Scheduled Downtime
On Friday 21 April 2023 @ 5pm MT, this website will be down for maintenance and expected to return online the morning of 24 April 2023 at the latest

MPAS limited area 3x slower than WRF regional run

davidovens

New member
I have set up an MPAS 8.3.1 4-km limited area run with 38 vertical levels and a 21000m top using the convection_permitting physics suite and am comparing this to a WRF 36/12/4-km run with a nearly identical boundary for the 4-km run (I used 20 points from the WRF boundaries to cut out the area from the MPAS 4-km quasi-uniform mesh x1.36864002.static.nc).
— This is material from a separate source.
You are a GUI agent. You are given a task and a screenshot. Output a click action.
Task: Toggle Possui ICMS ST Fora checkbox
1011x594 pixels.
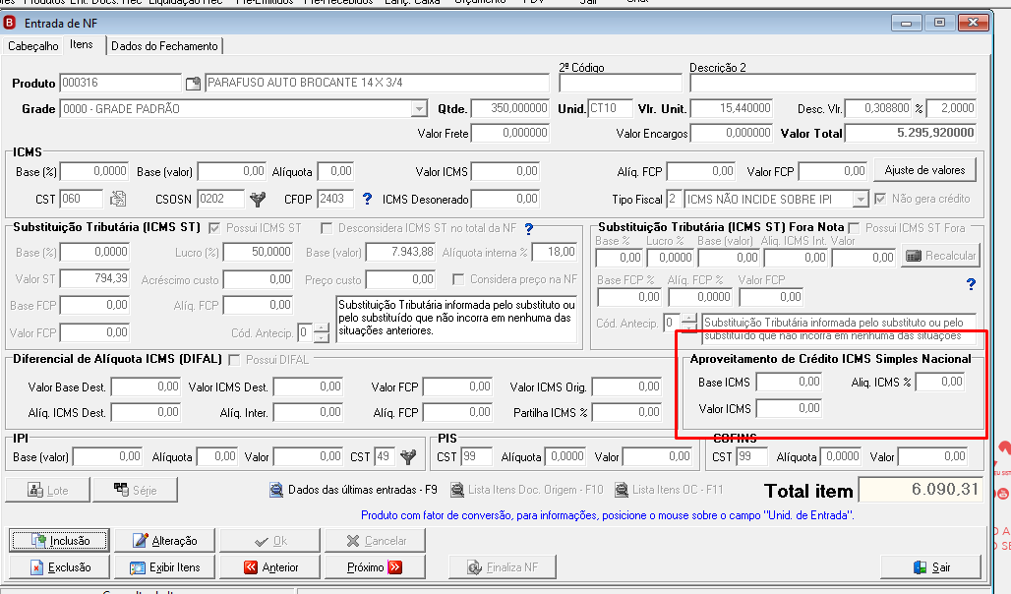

I compiled MPAS on our Linux cluster using Intel 19.1.3.304 (2020) and OpenMPI 5.0.3 and used "-O3 -xHost" optimizations, just like I do for WRF. My WRF 4.1.3 runs are compiled and run with older Intel and OpenMPI but the 24-s timesteps for the 4-km domain are taking 0.55 wallclock seconds for WRF but are taking 1.58 wallclock seconds for MPAS. Has anyone else tried to compare WRF and MPAS timing and if so, what kind of timing results did you see? I have included log.atmosphere.0000.out and rsl.out.0000 extracts for comparison.
 

Attachments

  • log.atmosphere.0000.out.txt
    20.7 KB · Views: 2
  • rsl.out.0000.txt
    27.9 KB · Views: 2
Last edited:
Can you tell me the number of meshes in your regional MPAS domain? It seems that you have 38 vertical levels. Please confirm this is correct.

How many grids do you have in your WRF domain? Did you also run with 38 vertical levels?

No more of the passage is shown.